TEXT BLOCK
# Task 5: Handwritten Text Generation

Implement a character-level recurrent neural network (RNN) to generate handwritten-like text. Train the model on a dataset of handwritten text examples, and let it generate new text based on the learned patterns.

In [2]:
import numpy as np
import tensorflow as tf
from tensorflow.keras.preprocessing.text import Tokenizer
from tensorflow.keras.preprocessing.sequence import pad_sequences
from tensorflow.keras.models import Sequential
from tensorflow.keras.layers import Embedding, LSTM, Dense
from PIL import Image

# Data Preprocessing

In [3]:
#reading the text file
with open("C:/Users/mahi/OneDrive/Documents/generation.txt", 'r', encoding='utf-8') as file:
    text = file.read()

INFORMATION SHOWN

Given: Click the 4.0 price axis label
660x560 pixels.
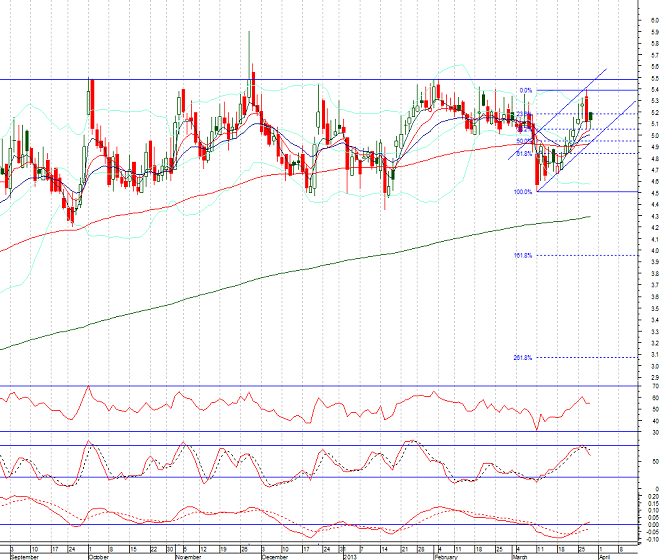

YOUR TASKS
• 1. According to the notebook, what kind of neural network should be implemented?
• 2. Rewrite the notebook passage from "# Task 5: Handwritten" to "the learned patterns.", replacing "character-level" with "word-level".

THE ANSWERS
• 1. A character-level recurrent neural network (RNN).

• 2.
# Task 5: Handwritten Text Generation

Implement a word-level recurrent neural network (RNN) to generate handwritten-like text. Train the model on a dataset of handwritten text examples, and let it generate new text based on the learned patterns.